- **The task**
Your task is to find every line in the records that holds the string "computer" and copy it.

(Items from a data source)
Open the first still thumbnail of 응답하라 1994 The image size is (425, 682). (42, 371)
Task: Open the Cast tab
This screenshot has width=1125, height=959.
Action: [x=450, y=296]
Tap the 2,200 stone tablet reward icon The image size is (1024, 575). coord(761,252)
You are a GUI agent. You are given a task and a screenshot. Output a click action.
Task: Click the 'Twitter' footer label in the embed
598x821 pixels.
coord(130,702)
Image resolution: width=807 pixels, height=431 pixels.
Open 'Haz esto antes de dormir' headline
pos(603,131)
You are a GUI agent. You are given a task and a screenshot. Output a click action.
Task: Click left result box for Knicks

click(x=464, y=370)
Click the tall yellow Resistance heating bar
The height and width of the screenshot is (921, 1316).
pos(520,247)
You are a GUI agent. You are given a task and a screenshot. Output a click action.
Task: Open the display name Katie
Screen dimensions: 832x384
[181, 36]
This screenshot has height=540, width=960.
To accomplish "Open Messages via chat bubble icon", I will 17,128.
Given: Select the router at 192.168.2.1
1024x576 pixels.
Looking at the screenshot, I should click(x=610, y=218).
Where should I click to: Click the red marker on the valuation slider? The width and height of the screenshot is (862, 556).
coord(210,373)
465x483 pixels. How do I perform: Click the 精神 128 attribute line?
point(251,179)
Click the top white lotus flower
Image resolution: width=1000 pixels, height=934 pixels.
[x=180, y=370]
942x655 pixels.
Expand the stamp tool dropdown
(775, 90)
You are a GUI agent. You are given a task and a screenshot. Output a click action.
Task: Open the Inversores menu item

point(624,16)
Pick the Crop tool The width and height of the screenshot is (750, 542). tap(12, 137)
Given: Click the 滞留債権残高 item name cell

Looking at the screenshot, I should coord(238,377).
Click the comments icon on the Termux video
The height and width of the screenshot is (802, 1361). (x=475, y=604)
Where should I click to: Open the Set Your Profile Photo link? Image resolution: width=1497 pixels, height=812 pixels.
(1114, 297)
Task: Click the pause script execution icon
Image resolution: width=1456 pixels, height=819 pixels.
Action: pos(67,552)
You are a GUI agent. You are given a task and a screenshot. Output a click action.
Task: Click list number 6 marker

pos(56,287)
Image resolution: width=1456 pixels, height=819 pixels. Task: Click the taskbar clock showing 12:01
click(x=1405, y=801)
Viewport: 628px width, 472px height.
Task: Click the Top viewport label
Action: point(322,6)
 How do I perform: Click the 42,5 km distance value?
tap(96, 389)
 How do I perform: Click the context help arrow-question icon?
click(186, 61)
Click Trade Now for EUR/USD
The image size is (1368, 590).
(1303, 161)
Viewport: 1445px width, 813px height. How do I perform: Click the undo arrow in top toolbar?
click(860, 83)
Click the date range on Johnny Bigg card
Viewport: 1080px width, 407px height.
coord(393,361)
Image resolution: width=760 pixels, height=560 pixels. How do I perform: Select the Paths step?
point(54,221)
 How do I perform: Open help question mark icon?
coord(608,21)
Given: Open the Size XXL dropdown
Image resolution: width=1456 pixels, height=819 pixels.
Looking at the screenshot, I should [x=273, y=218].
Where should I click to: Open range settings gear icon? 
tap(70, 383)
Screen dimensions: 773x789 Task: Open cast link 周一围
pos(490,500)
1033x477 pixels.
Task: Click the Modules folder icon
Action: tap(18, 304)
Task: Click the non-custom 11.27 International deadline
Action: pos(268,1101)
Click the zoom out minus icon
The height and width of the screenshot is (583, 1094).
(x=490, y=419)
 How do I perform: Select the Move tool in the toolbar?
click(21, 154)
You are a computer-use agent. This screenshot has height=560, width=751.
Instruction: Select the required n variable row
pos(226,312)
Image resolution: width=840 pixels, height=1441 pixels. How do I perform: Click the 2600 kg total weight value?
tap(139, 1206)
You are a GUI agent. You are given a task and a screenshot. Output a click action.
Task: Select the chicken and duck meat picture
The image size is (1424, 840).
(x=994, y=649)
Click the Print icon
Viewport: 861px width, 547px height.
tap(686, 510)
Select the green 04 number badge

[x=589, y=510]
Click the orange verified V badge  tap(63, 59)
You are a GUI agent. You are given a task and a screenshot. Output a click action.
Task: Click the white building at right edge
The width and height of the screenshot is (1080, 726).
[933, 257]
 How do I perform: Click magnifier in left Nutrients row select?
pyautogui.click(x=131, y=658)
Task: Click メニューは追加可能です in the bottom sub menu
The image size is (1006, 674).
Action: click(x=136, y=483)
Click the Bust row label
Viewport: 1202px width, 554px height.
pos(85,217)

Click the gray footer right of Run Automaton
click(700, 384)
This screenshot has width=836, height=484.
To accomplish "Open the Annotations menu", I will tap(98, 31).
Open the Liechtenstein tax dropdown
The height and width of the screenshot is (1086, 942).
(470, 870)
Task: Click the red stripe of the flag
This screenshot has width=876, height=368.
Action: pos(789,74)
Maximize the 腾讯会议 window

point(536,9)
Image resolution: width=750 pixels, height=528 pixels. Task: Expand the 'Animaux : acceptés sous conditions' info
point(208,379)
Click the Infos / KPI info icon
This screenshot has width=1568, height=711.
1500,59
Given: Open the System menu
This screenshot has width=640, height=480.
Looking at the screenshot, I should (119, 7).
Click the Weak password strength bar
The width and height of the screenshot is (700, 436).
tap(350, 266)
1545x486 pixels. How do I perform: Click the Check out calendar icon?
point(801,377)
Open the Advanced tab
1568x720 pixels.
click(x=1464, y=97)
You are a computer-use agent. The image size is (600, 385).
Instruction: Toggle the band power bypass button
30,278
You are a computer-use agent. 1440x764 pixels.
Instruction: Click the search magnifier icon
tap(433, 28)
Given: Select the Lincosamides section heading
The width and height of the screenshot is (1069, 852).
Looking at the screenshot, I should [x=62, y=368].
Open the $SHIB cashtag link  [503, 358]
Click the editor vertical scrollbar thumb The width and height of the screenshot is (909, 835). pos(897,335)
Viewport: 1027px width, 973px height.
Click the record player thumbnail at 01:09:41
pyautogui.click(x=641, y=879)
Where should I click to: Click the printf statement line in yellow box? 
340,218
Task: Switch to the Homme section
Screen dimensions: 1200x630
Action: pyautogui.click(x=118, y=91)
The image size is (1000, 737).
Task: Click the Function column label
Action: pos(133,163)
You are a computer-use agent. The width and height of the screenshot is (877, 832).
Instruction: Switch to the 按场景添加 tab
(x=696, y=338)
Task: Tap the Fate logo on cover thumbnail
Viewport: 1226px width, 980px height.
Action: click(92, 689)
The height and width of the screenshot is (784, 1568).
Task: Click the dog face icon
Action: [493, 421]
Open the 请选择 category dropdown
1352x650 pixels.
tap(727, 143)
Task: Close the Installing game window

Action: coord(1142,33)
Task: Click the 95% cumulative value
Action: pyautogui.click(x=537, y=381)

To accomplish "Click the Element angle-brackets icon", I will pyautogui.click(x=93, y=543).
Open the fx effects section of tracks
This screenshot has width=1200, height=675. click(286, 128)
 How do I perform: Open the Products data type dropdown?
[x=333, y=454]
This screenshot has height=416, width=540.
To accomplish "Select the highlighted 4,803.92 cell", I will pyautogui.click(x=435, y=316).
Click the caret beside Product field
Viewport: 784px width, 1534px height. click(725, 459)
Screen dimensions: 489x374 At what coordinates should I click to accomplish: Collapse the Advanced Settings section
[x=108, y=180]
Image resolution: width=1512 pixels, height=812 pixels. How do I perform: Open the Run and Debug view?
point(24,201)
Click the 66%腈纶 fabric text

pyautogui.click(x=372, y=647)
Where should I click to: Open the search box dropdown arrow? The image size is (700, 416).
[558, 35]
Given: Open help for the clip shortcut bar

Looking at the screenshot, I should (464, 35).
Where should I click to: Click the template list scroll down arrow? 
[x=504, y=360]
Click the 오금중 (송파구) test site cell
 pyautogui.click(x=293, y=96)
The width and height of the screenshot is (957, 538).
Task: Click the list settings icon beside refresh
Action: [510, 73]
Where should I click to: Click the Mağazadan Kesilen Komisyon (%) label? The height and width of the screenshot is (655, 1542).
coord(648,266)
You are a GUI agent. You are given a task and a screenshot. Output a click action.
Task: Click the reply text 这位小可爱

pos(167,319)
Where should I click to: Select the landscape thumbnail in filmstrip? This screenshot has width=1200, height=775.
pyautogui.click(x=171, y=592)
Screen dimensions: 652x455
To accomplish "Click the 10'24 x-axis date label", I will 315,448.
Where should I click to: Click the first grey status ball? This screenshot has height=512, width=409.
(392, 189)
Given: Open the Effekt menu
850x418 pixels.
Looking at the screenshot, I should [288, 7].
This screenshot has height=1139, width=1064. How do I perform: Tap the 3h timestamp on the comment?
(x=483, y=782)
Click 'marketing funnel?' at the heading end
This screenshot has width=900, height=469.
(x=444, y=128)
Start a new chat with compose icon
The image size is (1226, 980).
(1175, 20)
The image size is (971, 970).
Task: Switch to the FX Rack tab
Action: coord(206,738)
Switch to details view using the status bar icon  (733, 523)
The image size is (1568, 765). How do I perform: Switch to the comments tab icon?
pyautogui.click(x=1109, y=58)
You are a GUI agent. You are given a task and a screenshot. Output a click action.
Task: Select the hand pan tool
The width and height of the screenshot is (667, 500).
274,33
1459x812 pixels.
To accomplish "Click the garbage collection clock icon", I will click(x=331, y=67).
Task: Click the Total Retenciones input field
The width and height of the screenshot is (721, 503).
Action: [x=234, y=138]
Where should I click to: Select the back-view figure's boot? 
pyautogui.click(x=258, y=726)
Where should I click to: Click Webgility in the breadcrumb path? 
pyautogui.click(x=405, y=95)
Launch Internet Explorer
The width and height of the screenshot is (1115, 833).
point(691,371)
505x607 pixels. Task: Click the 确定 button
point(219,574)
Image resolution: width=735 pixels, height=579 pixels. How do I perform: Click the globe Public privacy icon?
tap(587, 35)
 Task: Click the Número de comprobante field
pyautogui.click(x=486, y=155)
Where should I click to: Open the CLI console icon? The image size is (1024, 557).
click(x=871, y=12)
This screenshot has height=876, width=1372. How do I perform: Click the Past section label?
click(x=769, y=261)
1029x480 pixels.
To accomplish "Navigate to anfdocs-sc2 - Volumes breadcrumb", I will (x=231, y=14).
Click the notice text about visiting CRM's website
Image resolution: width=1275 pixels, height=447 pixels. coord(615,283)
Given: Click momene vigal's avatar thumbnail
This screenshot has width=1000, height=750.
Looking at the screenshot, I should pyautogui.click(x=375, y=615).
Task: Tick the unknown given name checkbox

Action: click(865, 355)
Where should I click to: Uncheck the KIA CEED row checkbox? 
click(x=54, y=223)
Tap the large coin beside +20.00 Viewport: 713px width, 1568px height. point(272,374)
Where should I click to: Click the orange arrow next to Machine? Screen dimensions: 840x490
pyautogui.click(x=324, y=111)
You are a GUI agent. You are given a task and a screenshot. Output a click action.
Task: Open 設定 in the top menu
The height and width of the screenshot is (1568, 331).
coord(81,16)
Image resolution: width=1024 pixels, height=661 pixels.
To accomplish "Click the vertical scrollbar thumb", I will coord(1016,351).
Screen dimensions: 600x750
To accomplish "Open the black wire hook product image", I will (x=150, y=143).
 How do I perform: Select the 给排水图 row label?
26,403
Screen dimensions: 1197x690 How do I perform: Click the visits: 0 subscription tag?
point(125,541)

- **Response for this exercise**
You are a computer-use agent. This screenshot has height=560, width=751.
You are a computer-use agent. The image size is (600, 385).
You are a computer-use agent. 1440x764 pixels.
You are a computer-use agent. The width and height of the screenshot is (877, 832).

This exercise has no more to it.